Année après année, mètre après mètre, l'Arctique canadien disparaît.

Les auteurs d'une nouvelle étude internationale sont arrivés à la conclusion que le trait de côte de l'Arctique canadien reculait en moyenne plus rapidement qu'ailleurs dans les autres régions circumpolaires.

Bien qu'ils ne soient pas encore en mesure de le prouver, des scientifiques pensent que ce recul graduel observé le long des milliers de kilomètres du trait de côte nordique s'accélère. Et cette érosion aurait déjà d'importantes répercussions pour les personnes vivant dans le Nord, dont la plupart sont établies le long de la côte.
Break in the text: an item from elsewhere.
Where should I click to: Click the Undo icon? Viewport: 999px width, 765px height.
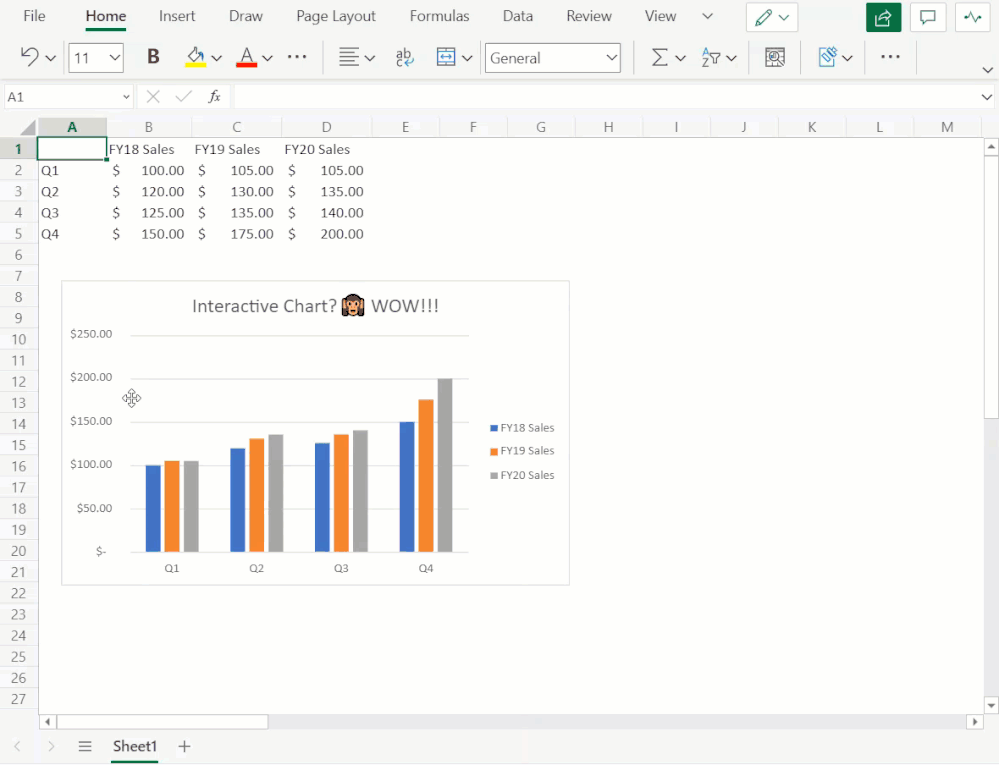tap(28, 57)
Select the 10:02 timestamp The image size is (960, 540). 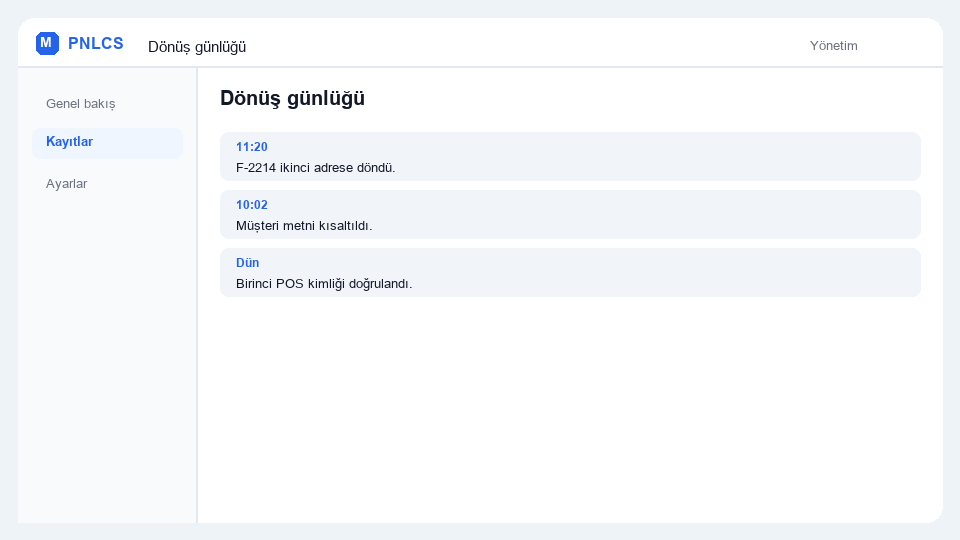click(x=252, y=205)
«Tous les aspects de la vie dans le Nord seront touchés, de l'ingénierie jusqu'à l'interaction des Inuits avec leur environnement», a soutenu Wayne Pollard, un géomorphologue de l'Université McGill de Montréal qui a participé à l'étude, dont les résultats ont été publiés dimanche.

Cette étude, effectuée par un regroupement de plusieurs groupes de recherche internationaux, est la première à pouvoir confronter différents niveaux d'érosion, tout en prenant en considération les répercussions pour les habitants du Nord.

La majeure partie de la côte nord du Canada est composée d'une substance visqueuse gelée, plus précisément d'un mélange de blocaille et de boue cimenté grâce au gel permanent. Cette région a toujours été exposée à de l'érosion causée par le vent et les vagues.

L'étude avance que le trait de côte de la mer de Beaufort, dans l'Arctique de l'Ouest, recule plus rapidement que toute autre ligne de côte nordique.

En moyenne, les vagues provoquent une érosion d'un mètre par année. Par endroits, le recul atteint même huit mètres par année.

Les scientifiques ne mesurent pas ce phénomène depuis suffisamment longtemps pour pouvoir parvenir à des conclusions irréfutables suivant des tendances historiques.

Cependant, l'étude mentionne que la glace marine est essentielle pour protéger la côte. Et la glace de mer subit elle-même un recul à cause du changement climatique.

Selon Volker Rachold, de l'institut Alfred Wegener, en Allemagne, le phénomène est simple à comprendre.

«Il y a un trait de côte non consolidé et gelé qui est stabilisé par le gel permanent. S'il y a une couverture des glaces de mer qui atteint la ligne de côte, rien ne peut arriver : il n'y a aucun contact direct.»

«Si les saisons des eaux libres sont plus longues, et que la distance entre la côte et la glace marine s'agrandit, les vagues sont plus nombreuses, et cela provoque davantage d'érosion», a-t-il poursuivi.

De plus, au fur et à mesure que le climat du Nord se réchauffe, le pergélisol perd en stabilité.

Tous ces éléments poussent M. Rachold à penser que le taux d'érosion le long de la côte augmente.

Quant à lui, M. Pollard, qui travaille de près avec des Inuvialuits, nom que portent les Inuits habitant la partie ouest de l'Arctique, affirme que ce phénomène a déjà des incidences sur des pratiques traditionnelles dans la région, comme la chasse aux phoques, aux ours polaires et aux bélugas.

Des habitants vivant en harmonie avec leur environnement au point d'être capables de naviguer dans le brouillard en se guidant avec le courant ne peuvent désormais plus se fier à leurs connaissances ancestrales.

«Il y a des bancs de poissons là où il n'y en avait pas auparavant, a expliqué le géomorphologue. Il y a des tempêtes provenant de diverses directions. Cela commence vraiment à semer la confusion dans les connaissances ancestrales.»